-- start --
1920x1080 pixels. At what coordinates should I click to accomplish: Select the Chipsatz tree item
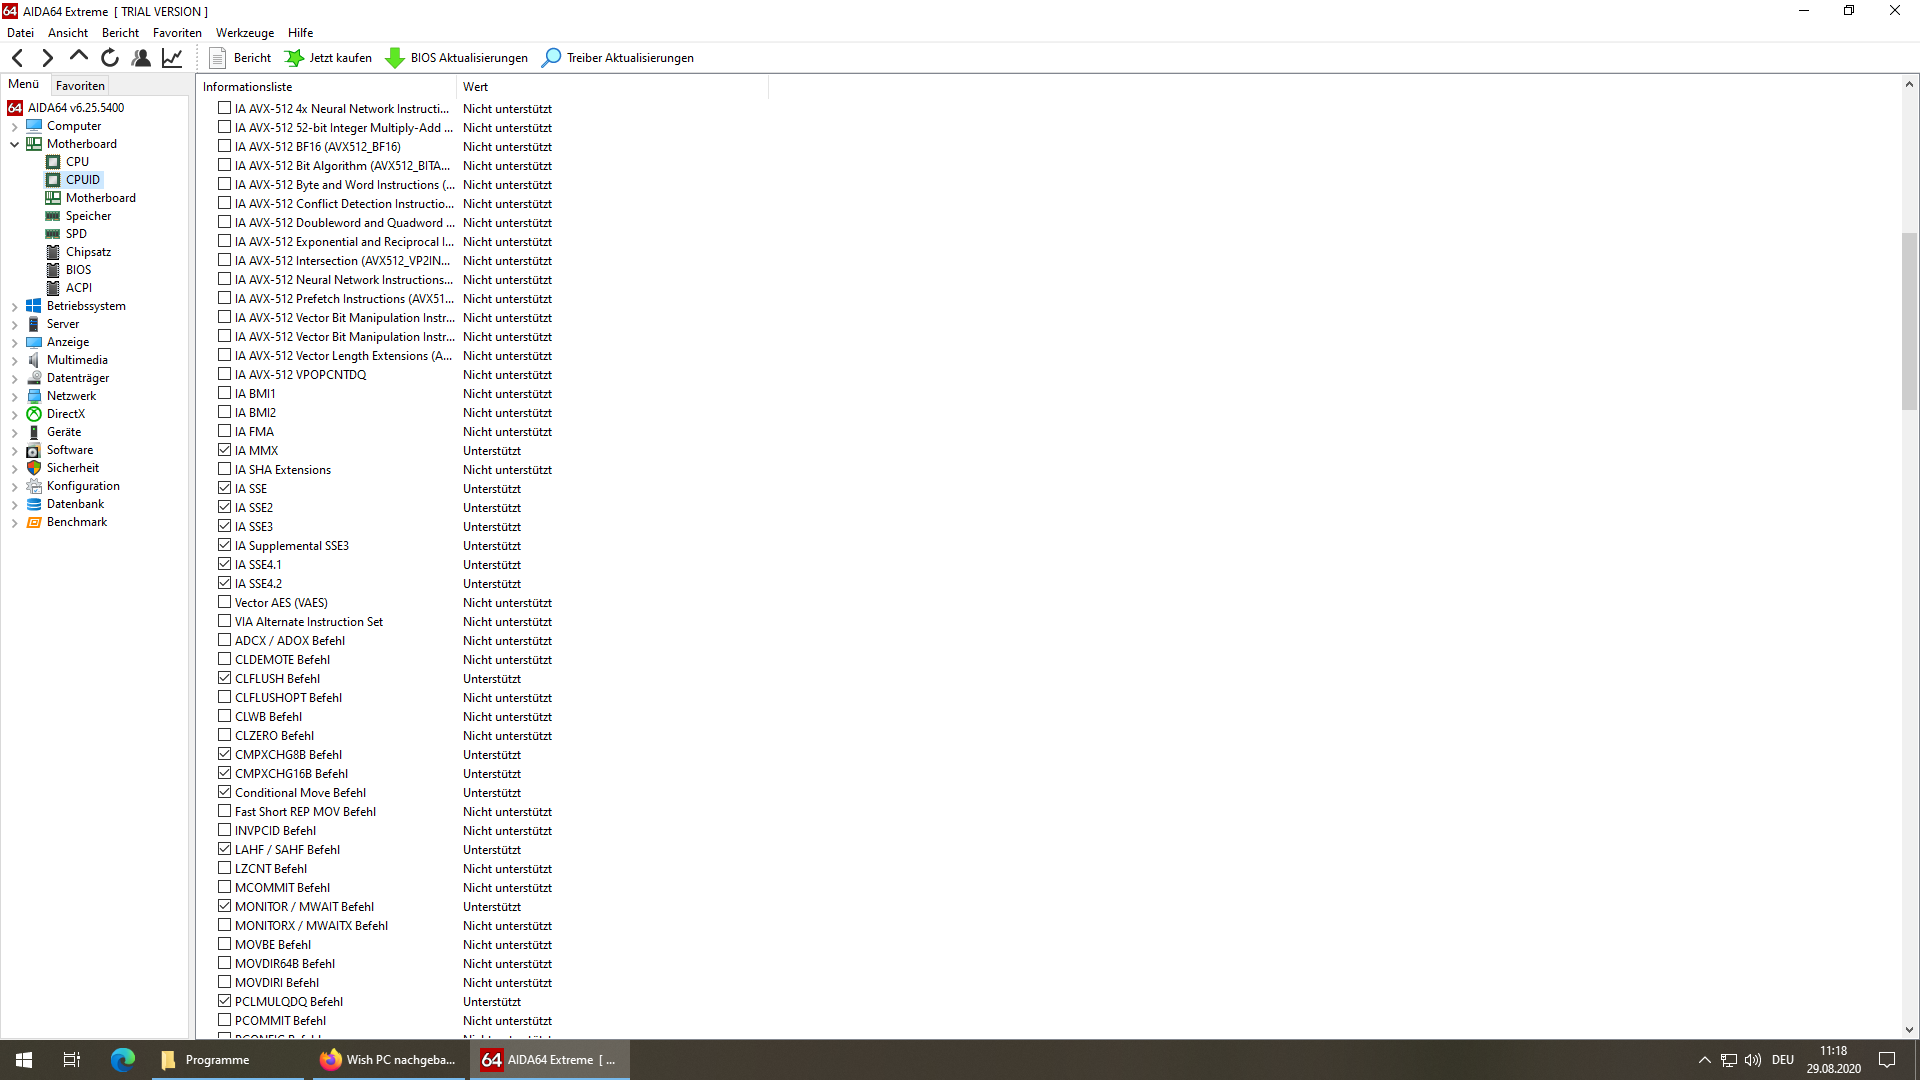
-- end --
-- start --
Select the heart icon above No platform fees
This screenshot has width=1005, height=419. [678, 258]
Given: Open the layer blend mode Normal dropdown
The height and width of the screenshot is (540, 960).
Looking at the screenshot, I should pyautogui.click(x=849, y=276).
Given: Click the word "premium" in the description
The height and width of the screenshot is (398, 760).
-- end --
Task objective: Count the lines in the material above that contain the word "should", treating uppercase and lowercase as different. Give only the number.

Task response: 2